_Tâche donnée_
Recopiez tel quel le passage de la critique de la pièce qui commence par « Jacob s'est muré » et se poursuit jusqu'à « l'accès à l'université. ».

Jacob s'est muré dans une citadelle
qu'il a voulu imprenable. Il a été un universitaire intransigeant,
musicologue et professeur de lettres qui s'est servi de sa fonction
pour refuser aux autres l'accès à la culture. Pour lui la culture
est un enjeu de pouvoir.
Il n'échange avec ses pairs qu'à
l'aune de son savoir. S'il a aimé la propre mère de Kathleen il l'a
tout de même exclue au savoir lui refusant l'accès à l'université.
Il entretient cette domination. Il se
sert du subterfuge d'un sonotone factice pour mieux surprendre le
jugement des autres sur lui-même. Ce qu'il entend alors est un
jugement hostile et sans appel. Il y recherche un alibi
supplémentaire qui lui permet de condamner l'accès des autres à sa
tour d'ivoire.

La pièce suit une lente progression
dramatique vers un choc frontal terrible. Les mots alors sont crachés
dans un face à face brutal et sans concession où chacun hurlera sa
vérité.

_Enregistrements de données_
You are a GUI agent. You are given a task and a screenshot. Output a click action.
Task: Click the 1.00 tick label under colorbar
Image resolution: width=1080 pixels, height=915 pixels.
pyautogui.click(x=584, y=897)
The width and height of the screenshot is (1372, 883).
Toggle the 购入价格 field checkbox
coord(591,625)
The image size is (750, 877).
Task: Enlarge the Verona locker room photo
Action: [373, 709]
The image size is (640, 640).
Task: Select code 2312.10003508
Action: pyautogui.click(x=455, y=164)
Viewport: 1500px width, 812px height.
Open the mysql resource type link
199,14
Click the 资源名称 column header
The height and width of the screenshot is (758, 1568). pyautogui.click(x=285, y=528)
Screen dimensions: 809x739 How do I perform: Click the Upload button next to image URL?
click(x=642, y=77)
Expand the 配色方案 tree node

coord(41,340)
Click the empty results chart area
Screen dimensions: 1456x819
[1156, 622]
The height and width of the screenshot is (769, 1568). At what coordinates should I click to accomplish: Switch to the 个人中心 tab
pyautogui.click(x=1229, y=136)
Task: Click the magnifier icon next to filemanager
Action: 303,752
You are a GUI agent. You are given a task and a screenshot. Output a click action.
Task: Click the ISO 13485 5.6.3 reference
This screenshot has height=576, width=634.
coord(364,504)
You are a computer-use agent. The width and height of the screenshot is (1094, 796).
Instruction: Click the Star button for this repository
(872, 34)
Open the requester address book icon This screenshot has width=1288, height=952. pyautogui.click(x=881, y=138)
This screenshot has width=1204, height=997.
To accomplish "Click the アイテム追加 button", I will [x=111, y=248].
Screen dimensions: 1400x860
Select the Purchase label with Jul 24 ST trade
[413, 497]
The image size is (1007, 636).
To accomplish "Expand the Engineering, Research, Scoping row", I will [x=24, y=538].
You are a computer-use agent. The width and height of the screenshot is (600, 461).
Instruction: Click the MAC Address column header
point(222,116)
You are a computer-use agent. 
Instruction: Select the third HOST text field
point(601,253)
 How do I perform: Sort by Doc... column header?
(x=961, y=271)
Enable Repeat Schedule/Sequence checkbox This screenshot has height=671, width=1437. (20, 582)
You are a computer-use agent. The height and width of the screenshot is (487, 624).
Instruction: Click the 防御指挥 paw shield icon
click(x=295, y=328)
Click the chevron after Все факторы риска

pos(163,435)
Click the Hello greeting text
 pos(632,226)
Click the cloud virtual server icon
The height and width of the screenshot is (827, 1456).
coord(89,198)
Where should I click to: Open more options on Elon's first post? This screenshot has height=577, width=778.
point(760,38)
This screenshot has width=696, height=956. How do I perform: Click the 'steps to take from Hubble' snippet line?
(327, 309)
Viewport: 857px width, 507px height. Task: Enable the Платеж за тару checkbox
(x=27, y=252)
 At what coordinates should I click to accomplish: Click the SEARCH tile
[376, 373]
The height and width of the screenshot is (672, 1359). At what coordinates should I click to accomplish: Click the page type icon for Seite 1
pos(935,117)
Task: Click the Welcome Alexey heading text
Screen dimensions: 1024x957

_Tâche accomplie_
Jacob s'est muré dans une citadelle
qu'il a voulu imprenable. Il a été un universitaire intransigeant,
musicologue et professeur de lettres qui s'est servi de sa fonction
pour refuser aux autres l'accès à la culture. Pour lui la culture
est un enjeu de pouvoir.
Il n'échange avec ses pairs qu'à
l'aune de son savoir. S'il a aimé la propre mère de Kathleen il l'a
tout de même exclue au savoir lui refusant l'accès à l'université.